The white hand rested upon her hair; the eyes of the man were looking over the city he had loved.

“There is nothing in the world but love, Beatrix,” he said, speaking in a voice so low that her ears must almost touch his lips; “all else that we live for, fame, glory, ourselves, money—they are nothing. If I had remembered my love for you, little wife—if I had remembered—”

He began to breathe with dreadful rapidity. She could feel his heart throbbing beneath her cheeks.

“Dearest,” she said, “let us remember nothing but the days to come. Oh, I will love you always, always—I have none but you, Edmond.”

He sought to kiss her lips, but could not raise his head from the pillow.

“I do not fear death,” he said very slowly, “if one might sleep upon the field with a cloak about the face and a sword in the hand. The grave is all dark. You will not let them lay me in the grave, Beatrix.”

“Oh, Edmond—oh, for God’s sake—how can I bear it?”

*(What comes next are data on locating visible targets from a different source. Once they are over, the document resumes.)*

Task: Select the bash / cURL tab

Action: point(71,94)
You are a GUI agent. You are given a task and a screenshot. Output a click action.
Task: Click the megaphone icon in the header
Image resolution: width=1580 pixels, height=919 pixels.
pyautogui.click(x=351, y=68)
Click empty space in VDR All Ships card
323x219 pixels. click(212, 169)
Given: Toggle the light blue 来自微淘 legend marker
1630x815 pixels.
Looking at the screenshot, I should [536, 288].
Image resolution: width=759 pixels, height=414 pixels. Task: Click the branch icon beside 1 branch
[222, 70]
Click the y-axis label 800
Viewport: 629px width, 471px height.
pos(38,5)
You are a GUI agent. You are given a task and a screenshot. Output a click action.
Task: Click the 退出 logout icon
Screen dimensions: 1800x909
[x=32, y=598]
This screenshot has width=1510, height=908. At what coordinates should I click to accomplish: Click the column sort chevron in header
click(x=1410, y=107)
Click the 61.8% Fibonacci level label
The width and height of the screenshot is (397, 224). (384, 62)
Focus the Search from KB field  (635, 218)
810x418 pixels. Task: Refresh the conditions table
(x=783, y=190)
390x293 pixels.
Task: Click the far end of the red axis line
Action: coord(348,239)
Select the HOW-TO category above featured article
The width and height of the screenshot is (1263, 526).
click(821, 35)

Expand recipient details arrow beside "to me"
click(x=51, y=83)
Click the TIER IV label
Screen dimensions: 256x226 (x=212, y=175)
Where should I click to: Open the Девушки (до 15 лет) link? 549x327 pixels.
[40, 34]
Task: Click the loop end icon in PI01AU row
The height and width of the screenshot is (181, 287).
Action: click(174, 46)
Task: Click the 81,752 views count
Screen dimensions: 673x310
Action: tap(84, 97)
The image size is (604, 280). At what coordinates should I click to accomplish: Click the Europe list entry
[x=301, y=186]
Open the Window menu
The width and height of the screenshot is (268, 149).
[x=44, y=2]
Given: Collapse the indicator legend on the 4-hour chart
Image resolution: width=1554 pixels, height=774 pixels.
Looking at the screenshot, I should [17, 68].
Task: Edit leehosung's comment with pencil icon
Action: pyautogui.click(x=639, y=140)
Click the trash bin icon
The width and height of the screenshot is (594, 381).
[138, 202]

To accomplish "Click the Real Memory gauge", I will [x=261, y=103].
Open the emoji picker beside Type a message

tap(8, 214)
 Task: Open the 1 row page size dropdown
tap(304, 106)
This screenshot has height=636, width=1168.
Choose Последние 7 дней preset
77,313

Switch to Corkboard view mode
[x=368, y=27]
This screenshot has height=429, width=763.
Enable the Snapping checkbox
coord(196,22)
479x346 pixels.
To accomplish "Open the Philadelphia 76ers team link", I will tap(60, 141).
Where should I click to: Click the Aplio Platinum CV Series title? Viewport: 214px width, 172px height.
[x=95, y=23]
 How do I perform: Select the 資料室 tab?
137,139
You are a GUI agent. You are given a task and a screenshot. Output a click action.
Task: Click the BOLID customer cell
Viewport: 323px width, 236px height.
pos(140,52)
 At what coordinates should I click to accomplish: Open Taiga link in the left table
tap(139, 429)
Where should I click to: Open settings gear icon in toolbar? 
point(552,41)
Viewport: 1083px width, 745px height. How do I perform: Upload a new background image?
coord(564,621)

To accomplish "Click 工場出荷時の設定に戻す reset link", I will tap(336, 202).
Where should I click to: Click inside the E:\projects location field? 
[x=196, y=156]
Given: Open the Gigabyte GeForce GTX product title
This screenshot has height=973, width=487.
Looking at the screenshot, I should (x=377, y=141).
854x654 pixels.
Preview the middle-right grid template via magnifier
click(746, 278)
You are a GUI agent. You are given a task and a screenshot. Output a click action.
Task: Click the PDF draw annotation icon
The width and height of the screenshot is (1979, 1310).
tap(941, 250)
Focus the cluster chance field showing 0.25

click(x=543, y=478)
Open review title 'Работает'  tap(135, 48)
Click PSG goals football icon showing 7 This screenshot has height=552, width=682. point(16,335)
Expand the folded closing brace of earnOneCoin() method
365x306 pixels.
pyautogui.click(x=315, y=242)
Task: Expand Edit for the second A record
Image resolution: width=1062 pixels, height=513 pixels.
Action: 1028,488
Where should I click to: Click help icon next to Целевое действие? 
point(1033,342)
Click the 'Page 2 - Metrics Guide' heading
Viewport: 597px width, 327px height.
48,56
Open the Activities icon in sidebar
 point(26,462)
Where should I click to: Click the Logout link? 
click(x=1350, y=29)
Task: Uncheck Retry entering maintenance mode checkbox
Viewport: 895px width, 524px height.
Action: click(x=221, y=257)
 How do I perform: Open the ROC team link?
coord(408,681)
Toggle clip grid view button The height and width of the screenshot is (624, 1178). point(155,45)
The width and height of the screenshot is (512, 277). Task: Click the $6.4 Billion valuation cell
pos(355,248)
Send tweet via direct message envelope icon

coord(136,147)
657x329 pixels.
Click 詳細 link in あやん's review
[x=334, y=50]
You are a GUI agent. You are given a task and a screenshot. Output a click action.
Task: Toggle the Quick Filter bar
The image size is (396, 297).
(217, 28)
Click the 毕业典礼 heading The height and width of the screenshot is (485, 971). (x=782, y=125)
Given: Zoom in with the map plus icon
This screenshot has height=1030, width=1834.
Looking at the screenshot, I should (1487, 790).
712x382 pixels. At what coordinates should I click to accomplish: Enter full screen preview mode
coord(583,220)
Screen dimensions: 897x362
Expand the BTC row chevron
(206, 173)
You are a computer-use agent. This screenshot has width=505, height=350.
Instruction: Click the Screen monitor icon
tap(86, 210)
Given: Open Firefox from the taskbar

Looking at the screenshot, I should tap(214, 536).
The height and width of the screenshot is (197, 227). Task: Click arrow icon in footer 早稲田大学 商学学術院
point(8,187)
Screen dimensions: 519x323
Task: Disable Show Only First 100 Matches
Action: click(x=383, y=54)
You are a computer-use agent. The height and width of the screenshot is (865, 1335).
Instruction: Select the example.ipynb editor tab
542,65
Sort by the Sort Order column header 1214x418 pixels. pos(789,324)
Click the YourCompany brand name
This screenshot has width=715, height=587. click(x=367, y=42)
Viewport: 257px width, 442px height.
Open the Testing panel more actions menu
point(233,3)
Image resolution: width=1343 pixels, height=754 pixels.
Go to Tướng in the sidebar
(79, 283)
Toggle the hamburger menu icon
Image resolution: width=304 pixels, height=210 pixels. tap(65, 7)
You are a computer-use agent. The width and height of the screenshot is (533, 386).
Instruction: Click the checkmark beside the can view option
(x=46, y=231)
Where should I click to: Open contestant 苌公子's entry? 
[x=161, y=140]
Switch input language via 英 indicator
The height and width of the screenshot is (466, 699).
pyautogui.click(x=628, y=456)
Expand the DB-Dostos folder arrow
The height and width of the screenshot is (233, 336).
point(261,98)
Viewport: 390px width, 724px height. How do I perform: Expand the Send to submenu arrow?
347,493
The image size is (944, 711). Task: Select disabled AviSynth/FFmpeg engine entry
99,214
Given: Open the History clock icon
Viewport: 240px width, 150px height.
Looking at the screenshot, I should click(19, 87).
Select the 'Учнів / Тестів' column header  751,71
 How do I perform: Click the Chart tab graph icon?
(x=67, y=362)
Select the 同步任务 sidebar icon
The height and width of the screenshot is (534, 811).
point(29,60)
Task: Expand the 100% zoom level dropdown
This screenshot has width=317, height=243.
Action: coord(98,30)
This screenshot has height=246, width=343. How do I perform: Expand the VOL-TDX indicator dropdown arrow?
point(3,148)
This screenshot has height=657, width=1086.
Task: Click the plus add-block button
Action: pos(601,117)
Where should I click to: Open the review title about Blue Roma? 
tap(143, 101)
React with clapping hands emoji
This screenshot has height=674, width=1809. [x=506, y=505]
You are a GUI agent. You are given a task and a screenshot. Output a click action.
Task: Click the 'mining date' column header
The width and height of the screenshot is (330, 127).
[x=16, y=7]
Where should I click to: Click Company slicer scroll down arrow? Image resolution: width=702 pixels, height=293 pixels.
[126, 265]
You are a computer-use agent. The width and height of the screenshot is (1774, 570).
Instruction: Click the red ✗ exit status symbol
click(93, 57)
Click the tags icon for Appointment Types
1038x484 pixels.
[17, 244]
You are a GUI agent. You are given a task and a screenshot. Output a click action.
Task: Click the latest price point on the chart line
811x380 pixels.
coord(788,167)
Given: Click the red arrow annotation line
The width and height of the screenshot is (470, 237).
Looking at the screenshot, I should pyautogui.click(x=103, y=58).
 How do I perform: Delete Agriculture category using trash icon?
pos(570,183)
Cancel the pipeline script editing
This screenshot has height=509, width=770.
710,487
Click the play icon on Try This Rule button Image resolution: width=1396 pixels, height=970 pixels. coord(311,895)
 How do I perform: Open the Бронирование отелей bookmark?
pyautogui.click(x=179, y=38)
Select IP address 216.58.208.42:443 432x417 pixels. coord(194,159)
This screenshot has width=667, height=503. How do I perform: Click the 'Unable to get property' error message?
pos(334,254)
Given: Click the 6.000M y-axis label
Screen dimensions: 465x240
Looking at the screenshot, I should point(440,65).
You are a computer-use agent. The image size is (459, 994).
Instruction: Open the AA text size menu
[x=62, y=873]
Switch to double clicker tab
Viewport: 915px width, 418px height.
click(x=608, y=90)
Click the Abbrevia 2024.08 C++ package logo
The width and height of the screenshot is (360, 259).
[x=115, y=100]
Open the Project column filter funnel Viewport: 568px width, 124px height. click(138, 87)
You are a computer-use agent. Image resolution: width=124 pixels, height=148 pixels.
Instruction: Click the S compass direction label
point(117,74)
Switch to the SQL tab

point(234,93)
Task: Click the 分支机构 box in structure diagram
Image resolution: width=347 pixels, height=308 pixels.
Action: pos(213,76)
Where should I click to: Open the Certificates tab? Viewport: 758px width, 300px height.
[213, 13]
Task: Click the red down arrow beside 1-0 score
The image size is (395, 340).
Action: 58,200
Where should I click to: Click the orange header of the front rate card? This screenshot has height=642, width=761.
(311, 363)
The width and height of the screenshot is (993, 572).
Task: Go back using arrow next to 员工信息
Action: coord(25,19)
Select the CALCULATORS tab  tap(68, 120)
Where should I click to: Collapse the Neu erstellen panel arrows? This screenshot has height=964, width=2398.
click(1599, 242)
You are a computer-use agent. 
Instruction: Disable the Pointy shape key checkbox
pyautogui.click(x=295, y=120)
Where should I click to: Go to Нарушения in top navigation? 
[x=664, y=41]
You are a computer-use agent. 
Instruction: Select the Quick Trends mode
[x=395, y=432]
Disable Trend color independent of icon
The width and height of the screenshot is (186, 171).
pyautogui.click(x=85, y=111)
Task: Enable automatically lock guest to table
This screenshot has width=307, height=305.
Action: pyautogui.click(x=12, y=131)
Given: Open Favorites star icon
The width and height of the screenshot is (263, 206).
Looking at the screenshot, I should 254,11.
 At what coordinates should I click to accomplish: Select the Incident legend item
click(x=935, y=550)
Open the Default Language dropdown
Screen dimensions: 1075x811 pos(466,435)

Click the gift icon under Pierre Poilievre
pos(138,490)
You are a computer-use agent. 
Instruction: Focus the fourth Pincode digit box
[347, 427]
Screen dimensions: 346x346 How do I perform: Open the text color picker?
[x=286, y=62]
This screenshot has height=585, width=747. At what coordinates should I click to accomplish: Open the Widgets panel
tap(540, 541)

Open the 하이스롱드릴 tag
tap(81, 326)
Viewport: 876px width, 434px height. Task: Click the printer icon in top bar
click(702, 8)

“You will come to me, little wife. I shall hear your voice in the loneliness of death. For that we love and are loved. Not to be alone through the eternal night! Ah, if you will remember then, beloved, when there is none to hear and my eyes are blinded! Ah, if you will come to me in that sleep! I have no right to ask. All that I would live for is here in my arms. They shall not take you from me, Beatrix—if you forgive!”

A great silence, broken only by the voice of tears, reigned in that abode of death. Without, in the awakened streets, great throngs flocked to the cathedral and the citadel. The white flag floated above the city. The agony of Strasburg was no more. To the dying man, the silent cannon sent the last message of life.

“Beatrix,” he said, “you will go to England with Richard Watts. I wish it. Remember that I have loved you, little one. Think well of my country. Think well of France. If our child should live, tell him of Wörth. If my son—ah, God! why do I speak of him?”

He fell back exhausted and closed his eyes. For many minutes no word was spoken. When he uttered her name again, she knew that it was for the last time.

“There is night in the hills,” he said; “give me light, oh God, that I may see her face again.”